Recently, it has been observed that Trump has unexpectedly adopted a confrontational policy toward China, contrary to his usual rhetoric and strategy, which typically promotes deals. This confrontational approach has extended beyond economic matters, with Beijing being labeled a “reactionary” and even dangerous power. Even traditionalist Biden did not change course upon taking office. On the contrary, he intensified certain measures against Beijing, such as imposing stricter restrictions on technology transfers. This strongly indicates that both American political parties now view China as a principal adversary.
What has both frustrated and surprised China is that this crucial and sensitive strategic relationship is being treated in the U.S. in a populist manner, feeding rather than alleviating concerns. This approach starkly contrasts with the Nixon/Kissinger strategy, which was more tactful in dealing with global politics, carefully balancing threats and opportunities.
Considering its traditional political outlook, Beijing does not expect a significant shift in U.S. policy, regardless of whether the presidential election results in a Harris/Walz administration or a Trump/Vance administration. Nevertheless, Beijing will continue to closely monitor the tone and actions of the next U.S. administration. Since the U.S. is widely viewed as being in a transitional phase, China is unlikely to draw premature conclusions about American policies now, especially since it has experienced similar strategies during both the Trump and Biden administrations. With Trump, the tone was aggressive, accompanied by controlled measures, while Biden maintained a quieter tone with equally firm actions.
If the Democrats win, there may be a better understanding of Chinese culture and history within the U.S. administration, particularly since the vice-presidential candidate, Tim Walz, has lived in China. However, it is worth noting that Walz has also been a strong advocate for human rights in China, indicating that U.S.-China relations will not be entirely smooth.
In short, China remains uncertain about the United States and who will be elected, but it views the outcome of the upcoming U.S. elections as having limited short-term impact. What truly concerns Beijing are the long-term effects that the elected administration’s policies will have on the current “China debate” in America.
Three Potential Trends:
The “China debate” in the U.S. can be categorized into three main intellectual trends, each with its own approach and tools for dealing with Beijing.
The first group of analysts frames U.S.-China relations within the context of a cold war, arguing that the competition between the U.S. and China “must be won, not merely managed.” In contrast, the second group of strategists views the “competition” between the two nations as a situation that should be “managed rather than solved,” as it is not a zero-sum game.

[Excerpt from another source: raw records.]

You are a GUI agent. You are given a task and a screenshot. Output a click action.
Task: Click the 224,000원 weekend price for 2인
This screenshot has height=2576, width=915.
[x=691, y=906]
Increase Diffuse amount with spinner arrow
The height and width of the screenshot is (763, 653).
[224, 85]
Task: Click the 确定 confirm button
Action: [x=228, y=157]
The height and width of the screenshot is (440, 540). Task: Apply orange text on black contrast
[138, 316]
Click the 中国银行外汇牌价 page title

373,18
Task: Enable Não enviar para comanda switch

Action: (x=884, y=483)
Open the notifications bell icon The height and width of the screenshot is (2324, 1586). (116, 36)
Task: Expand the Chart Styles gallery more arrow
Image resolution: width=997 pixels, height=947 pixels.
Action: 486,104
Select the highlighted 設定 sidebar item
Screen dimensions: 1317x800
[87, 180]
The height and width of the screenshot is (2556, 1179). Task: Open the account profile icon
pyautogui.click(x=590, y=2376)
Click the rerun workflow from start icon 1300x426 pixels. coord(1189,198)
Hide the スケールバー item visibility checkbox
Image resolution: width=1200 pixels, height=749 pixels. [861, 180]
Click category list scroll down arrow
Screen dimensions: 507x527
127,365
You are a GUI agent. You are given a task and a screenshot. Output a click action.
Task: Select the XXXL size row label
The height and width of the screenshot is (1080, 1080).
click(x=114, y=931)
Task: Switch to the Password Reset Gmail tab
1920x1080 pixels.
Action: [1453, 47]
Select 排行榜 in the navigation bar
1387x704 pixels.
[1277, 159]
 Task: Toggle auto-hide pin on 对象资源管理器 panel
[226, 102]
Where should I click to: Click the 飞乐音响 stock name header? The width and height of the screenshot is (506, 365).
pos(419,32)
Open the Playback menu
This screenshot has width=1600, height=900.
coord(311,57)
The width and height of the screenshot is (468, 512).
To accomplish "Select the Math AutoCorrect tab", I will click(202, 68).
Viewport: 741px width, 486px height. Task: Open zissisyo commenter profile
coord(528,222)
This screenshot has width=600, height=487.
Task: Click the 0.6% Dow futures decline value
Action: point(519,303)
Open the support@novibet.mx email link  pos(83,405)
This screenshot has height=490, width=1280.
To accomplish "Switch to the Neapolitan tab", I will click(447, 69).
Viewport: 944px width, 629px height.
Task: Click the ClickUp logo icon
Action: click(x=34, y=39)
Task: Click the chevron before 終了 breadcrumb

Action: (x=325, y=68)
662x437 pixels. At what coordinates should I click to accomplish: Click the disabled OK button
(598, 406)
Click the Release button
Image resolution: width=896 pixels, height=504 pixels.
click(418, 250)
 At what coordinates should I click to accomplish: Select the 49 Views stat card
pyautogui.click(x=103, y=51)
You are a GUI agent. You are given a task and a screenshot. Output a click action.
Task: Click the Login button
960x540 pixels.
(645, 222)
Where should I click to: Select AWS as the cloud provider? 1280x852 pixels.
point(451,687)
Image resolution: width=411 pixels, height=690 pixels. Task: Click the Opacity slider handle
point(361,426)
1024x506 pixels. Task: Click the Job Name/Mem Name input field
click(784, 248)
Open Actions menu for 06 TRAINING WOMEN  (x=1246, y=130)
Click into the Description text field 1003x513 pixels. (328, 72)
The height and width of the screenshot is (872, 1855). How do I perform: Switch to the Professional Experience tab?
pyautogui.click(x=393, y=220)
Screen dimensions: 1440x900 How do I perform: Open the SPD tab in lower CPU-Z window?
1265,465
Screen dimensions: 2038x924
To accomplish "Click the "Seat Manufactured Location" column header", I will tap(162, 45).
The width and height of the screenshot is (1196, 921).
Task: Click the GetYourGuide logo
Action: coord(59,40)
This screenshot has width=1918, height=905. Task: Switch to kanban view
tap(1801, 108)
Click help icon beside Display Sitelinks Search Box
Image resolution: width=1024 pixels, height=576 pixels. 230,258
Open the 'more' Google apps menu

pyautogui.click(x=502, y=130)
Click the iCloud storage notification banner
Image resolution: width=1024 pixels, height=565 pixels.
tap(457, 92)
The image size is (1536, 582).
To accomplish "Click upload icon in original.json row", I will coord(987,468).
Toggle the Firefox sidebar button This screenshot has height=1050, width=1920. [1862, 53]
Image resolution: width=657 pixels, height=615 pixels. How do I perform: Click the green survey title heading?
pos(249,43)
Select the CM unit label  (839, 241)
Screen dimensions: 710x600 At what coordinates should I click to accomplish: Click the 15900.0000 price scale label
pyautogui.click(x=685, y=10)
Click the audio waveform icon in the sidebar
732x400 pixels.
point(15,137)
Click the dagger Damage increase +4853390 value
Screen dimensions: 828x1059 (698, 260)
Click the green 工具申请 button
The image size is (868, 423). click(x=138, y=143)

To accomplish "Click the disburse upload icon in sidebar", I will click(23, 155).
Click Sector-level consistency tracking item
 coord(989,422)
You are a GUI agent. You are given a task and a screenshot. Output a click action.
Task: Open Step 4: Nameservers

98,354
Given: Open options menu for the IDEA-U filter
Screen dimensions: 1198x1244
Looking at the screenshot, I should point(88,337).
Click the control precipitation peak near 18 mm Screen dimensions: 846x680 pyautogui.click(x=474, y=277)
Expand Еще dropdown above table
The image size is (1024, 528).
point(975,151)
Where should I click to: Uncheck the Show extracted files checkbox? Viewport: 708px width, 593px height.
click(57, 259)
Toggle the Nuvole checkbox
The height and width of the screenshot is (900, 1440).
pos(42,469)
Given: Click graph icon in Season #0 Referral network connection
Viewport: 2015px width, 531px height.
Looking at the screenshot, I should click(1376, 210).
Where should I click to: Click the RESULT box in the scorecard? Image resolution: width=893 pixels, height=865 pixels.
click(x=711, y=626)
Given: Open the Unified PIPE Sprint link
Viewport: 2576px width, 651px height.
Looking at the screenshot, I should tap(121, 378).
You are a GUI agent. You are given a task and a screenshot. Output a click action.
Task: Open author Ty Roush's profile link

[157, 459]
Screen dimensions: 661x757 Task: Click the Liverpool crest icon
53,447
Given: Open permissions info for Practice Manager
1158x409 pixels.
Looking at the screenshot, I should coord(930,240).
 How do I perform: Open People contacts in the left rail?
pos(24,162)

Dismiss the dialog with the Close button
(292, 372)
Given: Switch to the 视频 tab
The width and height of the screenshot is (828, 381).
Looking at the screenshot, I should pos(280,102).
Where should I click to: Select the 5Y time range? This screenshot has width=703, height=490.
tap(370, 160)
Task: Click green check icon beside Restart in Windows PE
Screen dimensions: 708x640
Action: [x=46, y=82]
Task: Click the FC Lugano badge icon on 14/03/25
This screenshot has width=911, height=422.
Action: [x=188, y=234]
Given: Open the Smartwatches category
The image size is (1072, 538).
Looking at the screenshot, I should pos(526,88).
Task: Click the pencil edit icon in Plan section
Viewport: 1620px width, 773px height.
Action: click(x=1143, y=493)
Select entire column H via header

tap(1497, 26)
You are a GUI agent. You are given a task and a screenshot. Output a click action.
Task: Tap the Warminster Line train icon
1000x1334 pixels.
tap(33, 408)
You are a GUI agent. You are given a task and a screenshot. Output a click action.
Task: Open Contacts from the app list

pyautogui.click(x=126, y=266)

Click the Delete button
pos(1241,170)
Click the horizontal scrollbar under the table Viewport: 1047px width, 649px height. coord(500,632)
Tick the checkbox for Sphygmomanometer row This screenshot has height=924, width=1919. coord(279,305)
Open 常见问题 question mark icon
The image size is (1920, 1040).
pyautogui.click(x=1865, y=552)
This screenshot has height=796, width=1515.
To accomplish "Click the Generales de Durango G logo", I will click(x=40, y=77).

Meanwhile, the third group of strategists believes that “adaptation” is the only realistic approach to addressing this ongoing challenge between the two powers.
Although these three perspectives dominate American discourse, only the Chinese can accurately describe their vision for global foreign policy and their expectations of the U.S. Over the years, Beijing has gradually revealed its stance, which often includes an element of threat—reactively—while emphasizing shared interests, principles of cooperation, and mutual respect at the same time. This approach has resonated strongly in the developing world.
Beijing is fully aware that U.S.-China relations have a significant impact on its interests and foreign policies. Therefore, in the coming decades, both powers will closely monitor each other. Given their vast size and enormous global influence, it is crucial that no misunderstandings occur between the two sides.